[Stored records]
-- Opening Marker --
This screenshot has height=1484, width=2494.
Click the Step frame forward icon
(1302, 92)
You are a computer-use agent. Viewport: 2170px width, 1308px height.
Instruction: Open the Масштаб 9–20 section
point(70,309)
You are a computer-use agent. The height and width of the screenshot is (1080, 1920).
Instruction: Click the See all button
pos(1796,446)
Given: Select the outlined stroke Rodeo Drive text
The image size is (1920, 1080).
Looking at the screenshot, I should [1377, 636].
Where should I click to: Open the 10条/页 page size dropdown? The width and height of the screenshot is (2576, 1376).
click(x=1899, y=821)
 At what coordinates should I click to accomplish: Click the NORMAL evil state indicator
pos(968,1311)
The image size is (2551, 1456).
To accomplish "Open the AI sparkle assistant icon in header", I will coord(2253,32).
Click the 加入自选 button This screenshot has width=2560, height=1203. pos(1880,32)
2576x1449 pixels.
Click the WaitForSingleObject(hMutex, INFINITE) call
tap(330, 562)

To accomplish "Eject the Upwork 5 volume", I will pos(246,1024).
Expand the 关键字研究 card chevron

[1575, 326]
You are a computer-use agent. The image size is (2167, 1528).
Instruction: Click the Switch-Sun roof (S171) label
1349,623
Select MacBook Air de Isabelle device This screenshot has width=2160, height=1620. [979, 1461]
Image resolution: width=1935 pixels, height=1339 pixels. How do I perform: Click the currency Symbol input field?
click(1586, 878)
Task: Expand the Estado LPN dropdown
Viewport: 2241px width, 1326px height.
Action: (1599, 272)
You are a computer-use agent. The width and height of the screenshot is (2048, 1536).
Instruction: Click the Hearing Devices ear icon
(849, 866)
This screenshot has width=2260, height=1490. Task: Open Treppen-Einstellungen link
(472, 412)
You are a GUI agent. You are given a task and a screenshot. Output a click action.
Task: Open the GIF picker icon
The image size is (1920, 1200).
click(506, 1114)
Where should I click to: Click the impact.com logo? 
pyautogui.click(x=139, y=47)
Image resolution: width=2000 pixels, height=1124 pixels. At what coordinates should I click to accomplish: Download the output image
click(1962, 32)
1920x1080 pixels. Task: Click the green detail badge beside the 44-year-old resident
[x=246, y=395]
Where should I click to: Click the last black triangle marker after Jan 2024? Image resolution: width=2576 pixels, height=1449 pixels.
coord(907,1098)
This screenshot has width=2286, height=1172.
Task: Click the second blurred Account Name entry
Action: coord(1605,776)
-- Closing Marker --
What is needed here is an exact copy of all the records above.

This screenshot has height=1484, width=2494.
Click the Step frame forward icon
(1302, 92)
You are a computer-use agent. Viewport: 2170px width, 1308px height.
Instruction: Open the Масштаб 9–20 section
point(70,309)
You are a computer-use agent. The height and width of the screenshot is (1080, 1920).
Instruction: Click the See all button
pos(1796,446)
Given: Select the outlined stroke Rodeo Drive text
The image size is (1920, 1080).
Looking at the screenshot, I should [1377, 636].
Where should I click to: Open the 10条/页 page size dropdown? The width and height of the screenshot is (2576, 1376).
click(x=1899, y=821)
 At what coordinates should I click to accomplish: Click the NORMAL evil state indicator
pos(968,1311)
The image size is (2551, 1456).
To accomplish "Open the AI sparkle assistant icon in header", I will coord(2253,32).
Click the 加入自选 button This screenshot has width=2560, height=1203. pos(1880,32)
2576x1449 pixels.
Click the WaitForSingleObject(hMutex, INFINITE) call
tap(330, 562)

To accomplish "Eject the Upwork 5 volume", I will pos(246,1024).
Expand the 关键字研究 card chevron

[1575, 326]
You are a computer-use agent. The image size is (2167, 1528).
Instruction: Click the Switch-Sun roof (S171) label
1349,623
Select MacBook Air de Isabelle device This screenshot has width=2160, height=1620. [979, 1461]
Image resolution: width=1935 pixels, height=1339 pixels. How do I perform: Click the currency Symbol input field?
click(1586, 878)
Task: Expand the Estado LPN dropdown
Viewport: 2241px width, 1326px height.
Action: (1599, 272)
You are a computer-use agent. The width and height of the screenshot is (2048, 1536).
Instruction: Click the Hearing Devices ear icon
(849, 866)
This screenshot has width=2260, height=1490. Task: Open Treppen-Einstellungen link
(472, 412)
You are a GUI agent. You are given a task and a screenshot. Output a click action.
Task: Open the GIF picker icon
The image size is (1920, 1200).
click(506, 1114)
Where should I click to: Click the impact.com logo? 
pyautogui.click(x=139, y=47)
Image resolution: width=2000 pixels, height=1124 pixels. At what coordinates should I click to accomplish: Download the output image
click(1962, 32)
1920x1080 pixels. Task: Click the green detail badge beside the 44-year-old resident
[x=246, y=395]
Where should I click to: Click the last black triangle marker after Jan 2024? Image resolution: width=2576 pixels, height=1449 pixels.
coord(907,1098)
This screenshot has width=2286, height=1172.
Task: Click the second blurred Account Name entry
Action: coord(1605,776)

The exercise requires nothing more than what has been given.